Down to the most basic level, Cohen refers to Obama’s arrogance. Now arrogance is not something I associate with Obama; aloofness, yes. When Boston public schools were torn by racial strife I saw a young White girl interviewed who complained that “the Blacks walk around like they own the place.” Well, two things there: that is call Black style, something just about everybody has been picking up from videos and movies because it is very hip, cool, attractive…. and just how is someone supposed to respond when they know their very presence, their very existence, is an object of hatred? A private prep school education and a full scholarship to Occidental followed by a degree from Columbia and ending at Harvard Law might make someone a bit confidant and self-possessed. But on top of that, in Hawaii and in Chicago for sure Obama assimilated to many aspects of Black culture that were not available to him in his childhood. He capped it off by doing the sine qua non: joining a Black church; that is the seat and source of American Black culture. And no doubt about it, style is a part of that.
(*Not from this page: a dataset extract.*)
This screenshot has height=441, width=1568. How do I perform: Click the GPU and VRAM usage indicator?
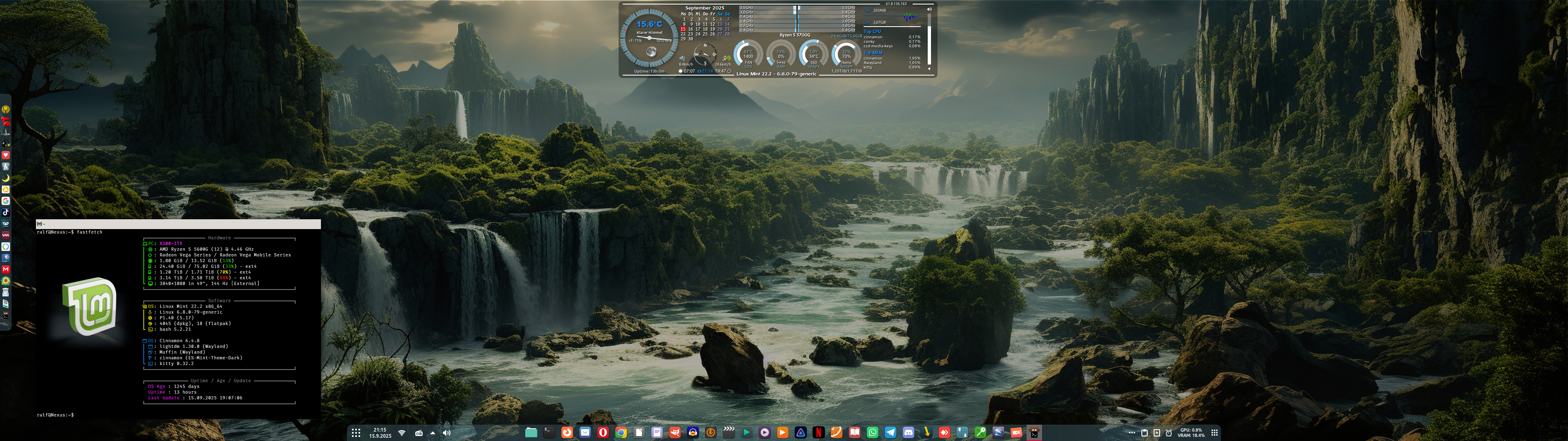point(1191,432)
I have a picture taken in the South in the 40s or so showing two groups of men standing next to each other, one group White, the other Black. The point of the photo was the role of posture in race relations: the White men were standing erect and the Black men were slouching. Anything less could have led to trouble for “sass.” The powerful scene in In the Heat of the Night, where Sidney Poitier, the Black detective from the North, is waiting for the train on the platform when the sheriff approaches him. Against all custom and common sense, Poitier rises to meet the sheriff eyeball to eyeball, a serious breach of race etiquette. Nowadays anyone under 60 would not notice.
So Obama had the arrogance to epitomize grace and sophistication – even wearing a tan suit – and displayed cultural condescension by not just reading books but by writing them. Silly? Vernon Jordan told the story of taking a summer job in the South for a White lawyer as his house servant. One day the lawyer found Jordan in his library browsing a law book. He asked Jordan if he were interested in the law and Jordan replied that he was a third year law student at DePauw. That night Jordan was serving the lawyer’s guests at dinner when the lawyer asked for attention and then announced that Vernon………. could read! A Negro that could read; that would be a topic of conversation for some time. But it is arrogant of us to think of people like that as being backward. How could we be that way when their White skin gives them a direct pipe line to Aristotle and Voltaire.
But we are culturally condescending.